Hyperloop Promises L.A.-to-S.F. Commute for $30

Dick Ahlborn and Hyperloop (Jack Plunkett / Associated Press)
Jack Plunkett / Associated Press

With the audacious, crowdsourced “Hyperloop” meeting all its technical design milestones, the company’s CEO just promised the L.A.-to-San Francisco commute time will be 36 minutes–and only cost $30.

During a keynote at the South by Southwest Interactive conference (SXSW) held in Austin, Hyperloop Transportation Technologies CEO Dirk Ahlborn told the gathering that the “loop” will work as efficiently for intercity travel as for long distances, since it can literally bolt onto existing freeway right of ways without the massive expense of subway tunneling.

Founded in 2013 by Elon Musk’s SpaceX, the Hyperloop design is structured as an open competition. At a competitive award weekend held on the campus of Texas A&M University over the January 29 and 30 weekend, 188 domestic and international teams presented technical applications that were judged by a consortium of SpaceX and Tesla engineers, plus 60 academic professors from around the world.

The contestant submissions only had to conform to Hyperloop’s “vactrain” design, which  features a magnetic levitating pod in a tube that has had all the air removed, making it a vacuum. Having no air in the tube means there is almost no aerodynamic drag on the projectile.

The winning design for the Hyperloop pods to carry passengers and cargo at about 700 miles an hour was submitted by a student-led design team from the Massachusetts Institute of Technology. Teams from Delft University in the Netherlands, The University of Wisconsin-Madison, Virginia Tech, and University of California at Irvine rounded out the top five finishers.

Breitbart News has reported extensively that most Californians now believe the “High-Speed Rail Authority” has become a $93 billion boondoggle and now favor repurposing the $10 billion in bonds approved by voters in 2008 to fund water mitigation projects to help manage the five-year drought.

Although California High Speed Rail was approved in 2008, they have only acquired 7 percent of the 1,100 Central Valley parcels needed start building the first quarter of the project. With a completion now looking like 2043, the agency estimated one-way trip for the not-so-bullet-train has been extended to about 3.5 hours. High Speed rail is still pretending the ticket price will be between $83 and $105, despite the costs tripling.

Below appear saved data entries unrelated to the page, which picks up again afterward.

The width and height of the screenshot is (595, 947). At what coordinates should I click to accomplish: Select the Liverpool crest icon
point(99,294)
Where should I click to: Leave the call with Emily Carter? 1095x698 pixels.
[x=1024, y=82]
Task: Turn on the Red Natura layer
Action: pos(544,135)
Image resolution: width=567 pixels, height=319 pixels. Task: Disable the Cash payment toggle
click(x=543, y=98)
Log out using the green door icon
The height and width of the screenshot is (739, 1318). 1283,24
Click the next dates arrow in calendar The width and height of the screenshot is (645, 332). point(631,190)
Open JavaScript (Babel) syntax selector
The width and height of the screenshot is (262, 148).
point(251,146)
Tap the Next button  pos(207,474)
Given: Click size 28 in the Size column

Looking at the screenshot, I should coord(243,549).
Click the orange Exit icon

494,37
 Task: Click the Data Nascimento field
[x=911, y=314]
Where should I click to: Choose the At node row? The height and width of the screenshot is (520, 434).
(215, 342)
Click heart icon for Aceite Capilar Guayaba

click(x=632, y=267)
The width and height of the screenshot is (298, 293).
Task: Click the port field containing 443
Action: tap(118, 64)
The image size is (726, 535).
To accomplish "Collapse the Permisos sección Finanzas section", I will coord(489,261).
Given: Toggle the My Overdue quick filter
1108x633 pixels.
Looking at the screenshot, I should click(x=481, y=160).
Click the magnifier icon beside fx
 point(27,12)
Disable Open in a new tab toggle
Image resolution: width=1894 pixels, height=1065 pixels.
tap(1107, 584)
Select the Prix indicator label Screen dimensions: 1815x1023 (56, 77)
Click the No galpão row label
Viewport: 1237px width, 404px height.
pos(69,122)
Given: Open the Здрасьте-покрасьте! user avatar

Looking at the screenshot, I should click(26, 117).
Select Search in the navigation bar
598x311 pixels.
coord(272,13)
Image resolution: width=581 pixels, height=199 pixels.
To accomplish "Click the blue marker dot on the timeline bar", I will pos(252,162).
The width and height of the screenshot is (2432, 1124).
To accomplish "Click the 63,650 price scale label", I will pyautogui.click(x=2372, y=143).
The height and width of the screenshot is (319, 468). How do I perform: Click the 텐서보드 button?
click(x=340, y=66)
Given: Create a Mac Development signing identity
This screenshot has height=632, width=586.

By comparison, the 50-acre half-mile track for prototype “Propulsion Open Air” testing broke-ground in December and is already in final construction. Soon, Hyperloop will begin sending its electrical motors down the track at some 300-miles per hour.

CEO Ahlborn told the SXSW crowd that the first commercial client for Hyperloop is the Eastern European city of Bratislava, Slovakia, whose system will be completed for $200-300 million by 2020. The second stage is set for construction two years later and will connect Vienna and Budapest.